=== SUPPLIED RECORDS ===

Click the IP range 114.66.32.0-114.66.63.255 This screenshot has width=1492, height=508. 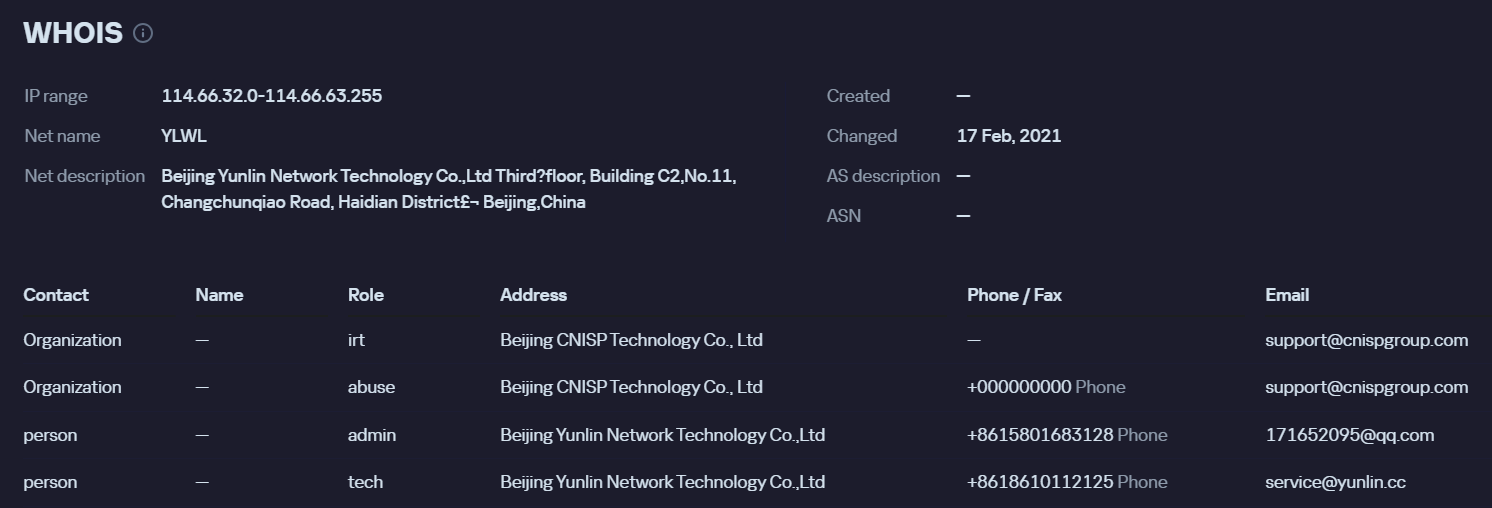pyautogui.click(x=271, y=96)
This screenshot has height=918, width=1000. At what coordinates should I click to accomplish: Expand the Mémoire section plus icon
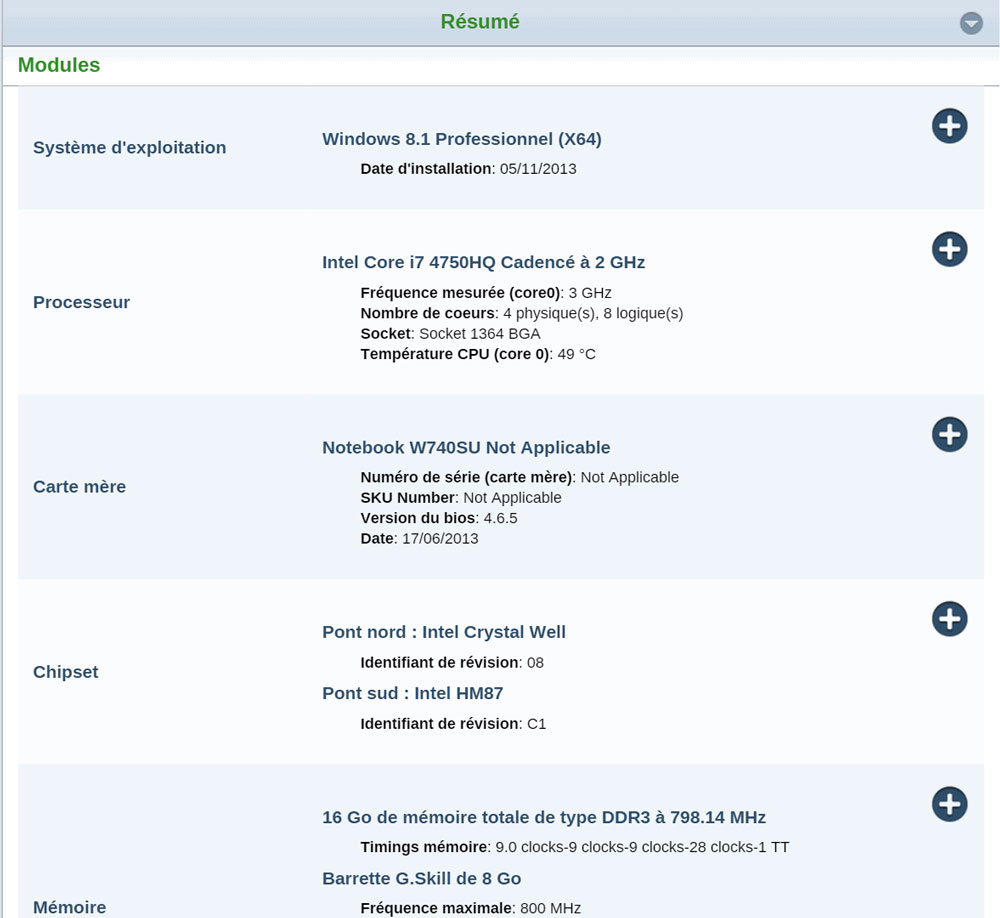click(x=949, y=804)
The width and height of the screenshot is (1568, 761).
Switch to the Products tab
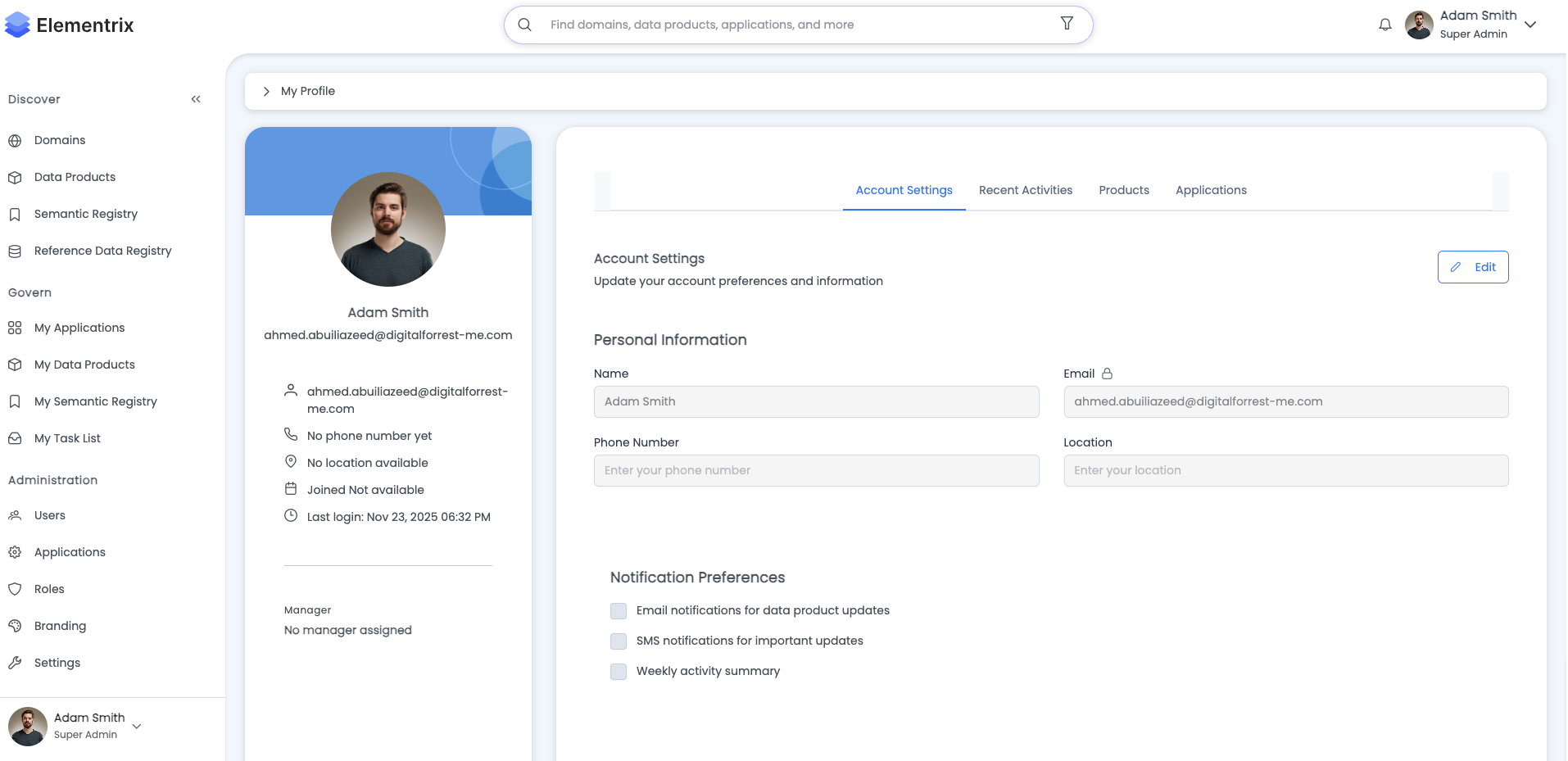[1123, 190]
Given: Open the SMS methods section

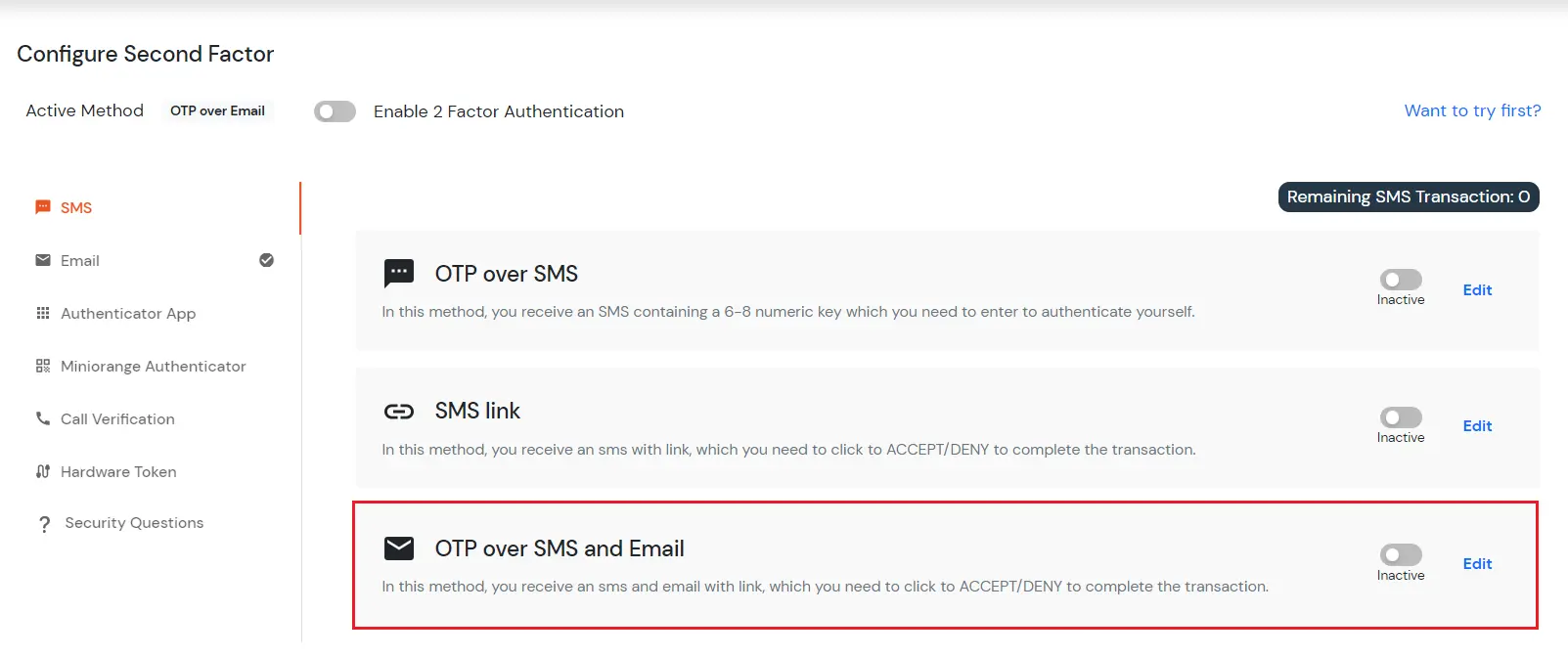Looking at the screenshot, I should [76, 206].
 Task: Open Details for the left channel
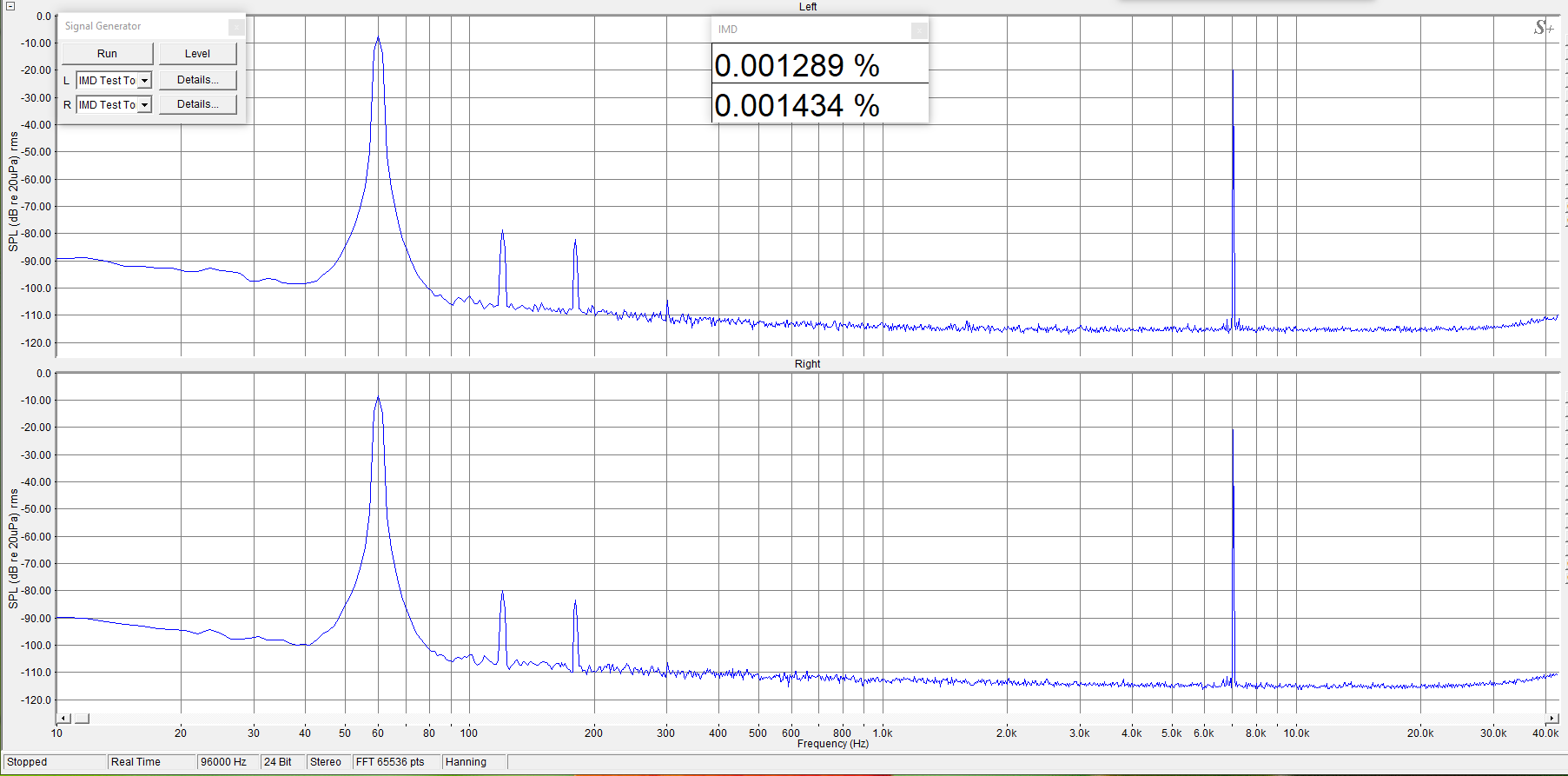197,80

===

:: TRY IT ::
Pick up at the line containing "Switch to the Products tab" and copy each line exactly until the data ends, including that last line; copy no pictures.

:: TASK SOLUTION ::
Switch to the Products tab
[1123, 190]
Given: Open the SMS methods section

Looking at the screenshot, I should [76, 206].
 Task: Open Details for the left channel
197,80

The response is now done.